**Your objective:** Set down the final stretch of the data, from the line that holds "888x466 pixels. Task: Toggle" through the last line, both included, with pictures left out.

** The data follows **

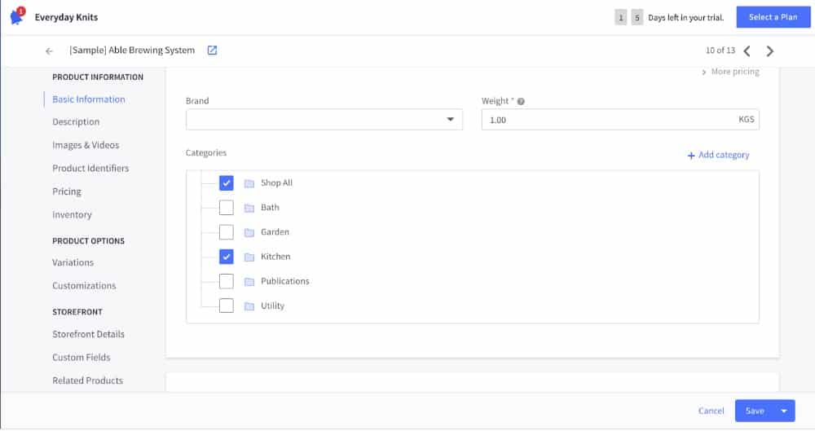Check the Bath category checkbox
Viewport: 815px width, 431px height.
tap(227, 207)
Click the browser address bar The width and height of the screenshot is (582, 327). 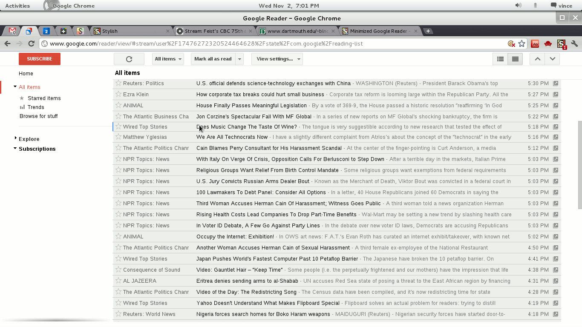pos(256,43)
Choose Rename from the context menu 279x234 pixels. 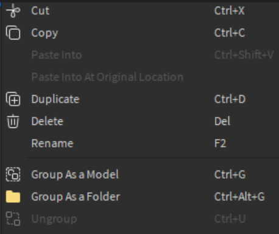pos(140,143)
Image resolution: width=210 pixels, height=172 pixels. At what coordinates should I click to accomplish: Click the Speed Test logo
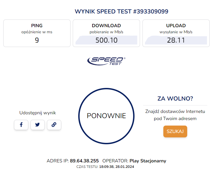click(x=106, y=61)
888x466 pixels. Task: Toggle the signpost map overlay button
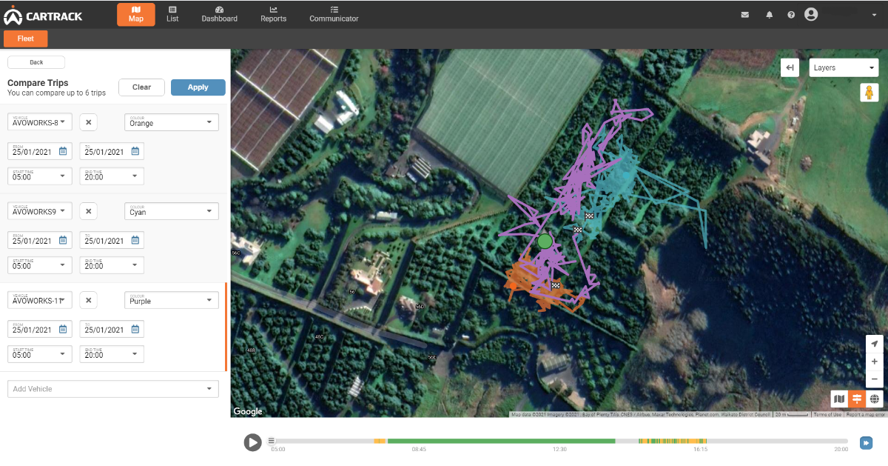[x=857, y=399]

** End of The data **

**Task solution:**
888x466 pixels. Task: Toggle the signpost map overlay button
[x=857, y=399]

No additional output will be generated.